### [Work to be completed]
Recast the listing below as a Markdown table with two columns, No. and Text, putting each non-blank line in its own numbered row.

### [Excerpted data]
***
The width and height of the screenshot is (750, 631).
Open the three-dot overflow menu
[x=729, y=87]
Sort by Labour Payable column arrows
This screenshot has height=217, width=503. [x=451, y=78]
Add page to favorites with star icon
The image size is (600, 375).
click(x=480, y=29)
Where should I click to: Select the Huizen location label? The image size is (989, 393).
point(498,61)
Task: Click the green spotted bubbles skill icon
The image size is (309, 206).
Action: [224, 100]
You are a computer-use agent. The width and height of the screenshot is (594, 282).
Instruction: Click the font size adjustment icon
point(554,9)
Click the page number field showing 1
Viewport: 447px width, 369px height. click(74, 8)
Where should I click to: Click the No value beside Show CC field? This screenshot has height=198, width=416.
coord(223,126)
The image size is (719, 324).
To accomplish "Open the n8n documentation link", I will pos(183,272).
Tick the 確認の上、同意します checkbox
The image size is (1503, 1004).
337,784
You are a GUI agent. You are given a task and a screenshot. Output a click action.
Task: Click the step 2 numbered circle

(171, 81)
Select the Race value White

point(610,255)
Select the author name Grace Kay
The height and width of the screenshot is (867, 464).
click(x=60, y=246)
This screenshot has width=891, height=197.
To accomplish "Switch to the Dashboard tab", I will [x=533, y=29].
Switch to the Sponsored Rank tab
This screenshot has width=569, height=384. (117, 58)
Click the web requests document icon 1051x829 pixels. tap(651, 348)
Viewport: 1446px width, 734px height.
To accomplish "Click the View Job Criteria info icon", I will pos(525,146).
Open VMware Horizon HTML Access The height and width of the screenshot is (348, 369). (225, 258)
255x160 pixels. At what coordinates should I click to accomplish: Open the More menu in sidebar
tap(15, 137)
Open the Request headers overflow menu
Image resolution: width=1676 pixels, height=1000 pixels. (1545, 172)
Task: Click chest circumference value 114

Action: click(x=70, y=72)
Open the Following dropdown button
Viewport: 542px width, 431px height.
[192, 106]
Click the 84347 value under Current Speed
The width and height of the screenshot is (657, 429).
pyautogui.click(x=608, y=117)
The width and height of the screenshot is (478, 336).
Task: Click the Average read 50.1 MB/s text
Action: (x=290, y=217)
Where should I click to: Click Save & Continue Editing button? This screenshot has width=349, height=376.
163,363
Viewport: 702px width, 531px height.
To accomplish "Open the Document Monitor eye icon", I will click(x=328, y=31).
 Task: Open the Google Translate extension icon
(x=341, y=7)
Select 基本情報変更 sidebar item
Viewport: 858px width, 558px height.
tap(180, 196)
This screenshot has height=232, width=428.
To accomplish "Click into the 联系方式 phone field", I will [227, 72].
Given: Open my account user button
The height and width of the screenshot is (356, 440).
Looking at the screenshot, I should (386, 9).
***
### [The solution]
| No. | Text |
|---|---|
| 1 | The width and height of the screenshot is (750, 631). |
| 2 | Open the three-dot overflow menu |
| 3 | [x=729, y=87] |
| 4 | Sort by Labour Payable column arrows |
| 5 | This screenshot has height=217, width=503. [x=451, y=78] |
| 6 | Add page to favorites with star icon |
| 7 | The image size is (600, 375). |
| 8 | click(x=480, y=29) |
| 9 | Where should I click to: Select the Huizen location label? The image size is (989, 393). |
| 10 | point(498,61) |
| 11 | Task: Click the green spotted bubbles skill icon |
| 12 | The image size is (309, 206). |
| 13 | Action: [224, 100] |
| 14 | You are a computer-use agent. The width and height of the screenshot is (594, 282). |
| 15 | Instruction: Click the font size adjustment icon |
| 16 | point(554,9) |
| 17 | Click the page number field showing 1 |
| 18 | Viewport: 447px width, 369px height. click(74, 8) |
| 19 | Where should I click to: Click the No value beside Show CC field? This screenshot has height=198, width=416. |
| 20 | coord(223,126) |
| 21 | The image size is (719, 324). |
| 22 | To accomplish "Open the n8n documentation link", I will pos(183,272). |
| 23 | Tick the 確認の上、同意します checkbox |
| 24 | The image size is (1503, 1004). |
| 25 | 337,784 |
| 26 | You are a GUI agent. You are given a task and a screenshot. Output a click action. |
| 27 | Task: Click the step 2 numbered circle |
| 28 | (171, 81) |
| 29 | Select the Race value White |
| 30 | point(610,255) |
| 31 | Select the author name Grace Kay |
| 32 | The height and width of the screenshot is (867, 464). |
| 33 | click(x=60, y=246) |
| 34 | This screenshot has width=891, height=197. |
| 35 | To accomplish "Switch to the Dashboard tab", I will [x=533, y=29]. |
| 36 | Switch to the Sponsored Rank tab |
| 37 | This screenshot has width=569, height=384. (117, 58) |
| 38 | Click the web requests document icon 1051x829 pixels. tap(651, 348) |
| 39 | Viewport: 1446px width, 734px height. |
| 40 | To accomplish "Click the View Job Criteria info icon", I will pos(525,146). |
| 41 | Open VMware Horizon HTML Access The height and width of the screenshot is (348, 369). (225, 258) |
| 42 | 255x160 pixels. At what coordinates should I click to accomplish: Open the More menu in sidebar |
| 43 | tap(15, 137) |
| 44 | Open the Request headers overflow menu |
| 45 | Image resolution: width=1676 pixels, height=1000 pixels. (1545, 172) |
| 46 | Task: Click chest circumference value 114 |
| 47 | Action: click(x=70, y=72) |
| 48 | Open the Following dropdown button |
| 49 | Viewport: 542px width, 431px height. |
| 50 | [192, 106] |
| 51 | Click the 84347 value under Current Speed |
| 52 | The width and height of the screenshot is (657, 429). |
| 53 | pyautogui.click(x=608, y=117) |
| 54 | The width and height of the screenshot is (478, 336). |
| 55 | Task: Click the Average read 50.1 MB/s text |
| 56 | Action: (x=290, y=217) |
| 57 | Where should I click to: Click Save & Continue Editing button? This screenshot has width=349, height=376. |
| 58 | 163,363 |
| 59 | Viewport: 702px width, 531px height. |
| 60 | To accomplish "Open the Document Monitor eye icon", I will click(x=328, y=31). |
| 61 |  Task: Open the Google Translate extension icon |
| 62 | (x=341, y=7) |
| 63 | Select 基本情報変更 sidebar item |
| 64 | Viewport: 858px width, 558px height. |
| 65 | tap(180, 196) |
| 66 | This screenshot has height=232, width=428. |
| 67 | To accomplish "Click into the 联系方式 phone field", I will [227, 72]. |
| 68 | Given: Open my account user button |
| 69 | The height and width of the screenshot is (356, 440). |
| 70 | Looking at the screenshot, I should (386, 9). |